*** Supplied entries Section Begins ***

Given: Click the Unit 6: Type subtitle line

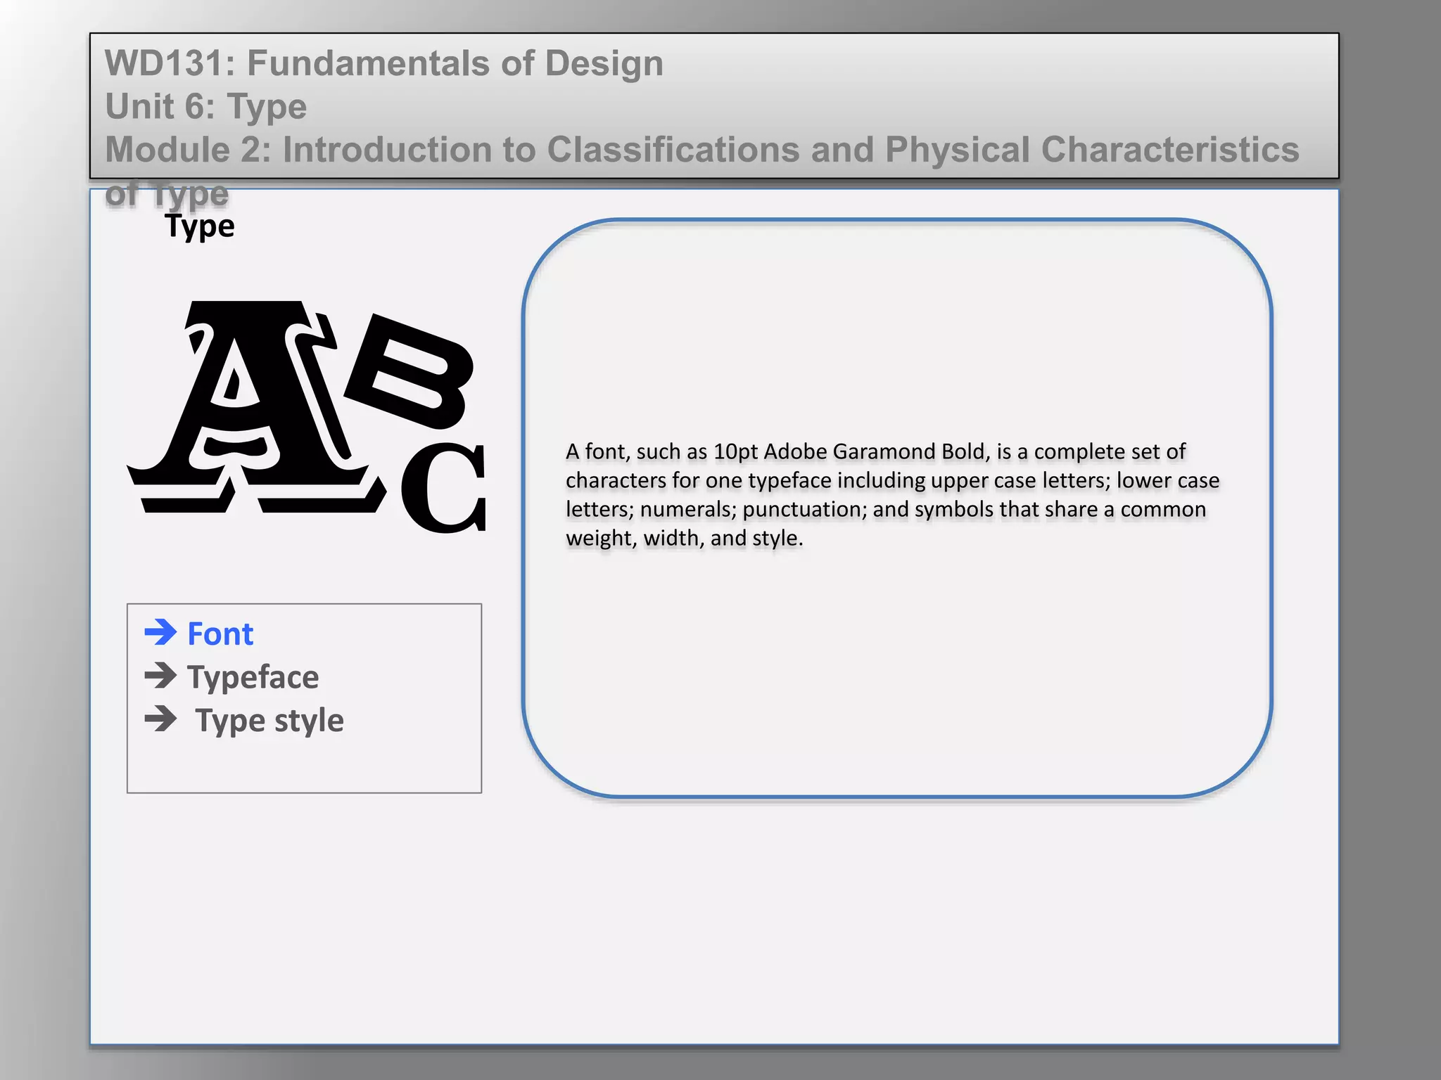Looking at the screenshot, I should (x=205, y=107).
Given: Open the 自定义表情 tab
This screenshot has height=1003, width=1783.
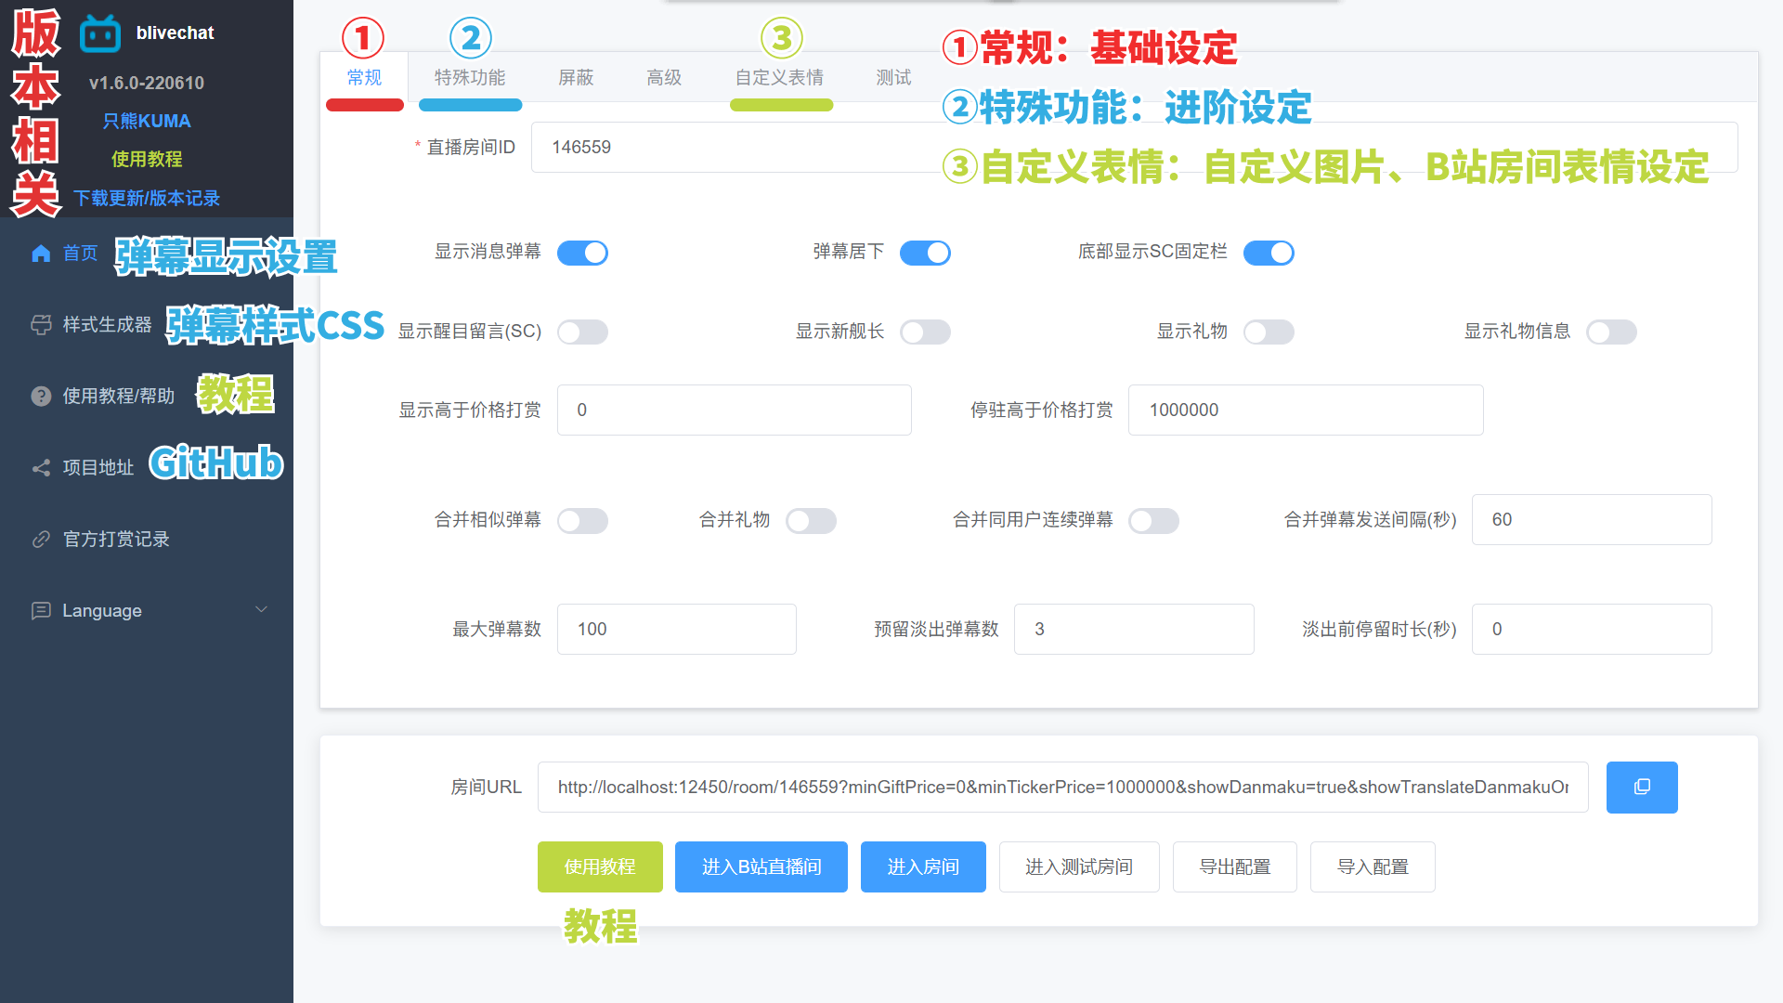Looking at the screenshot, I should [779, 78].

*** Supplied entries Section Ends ***

• _What is needed_
Leaving the images out, print the records above exactly.

• _Finished task_
Given: Click the Unit 6: Type subtitle line

Looking at the screenshot, I should (x=205, y=107).
Given: Open the 自定义表情 tab
This screenshot has height=1003, width=1783.
Looking at the screenshot, I should [779, 78].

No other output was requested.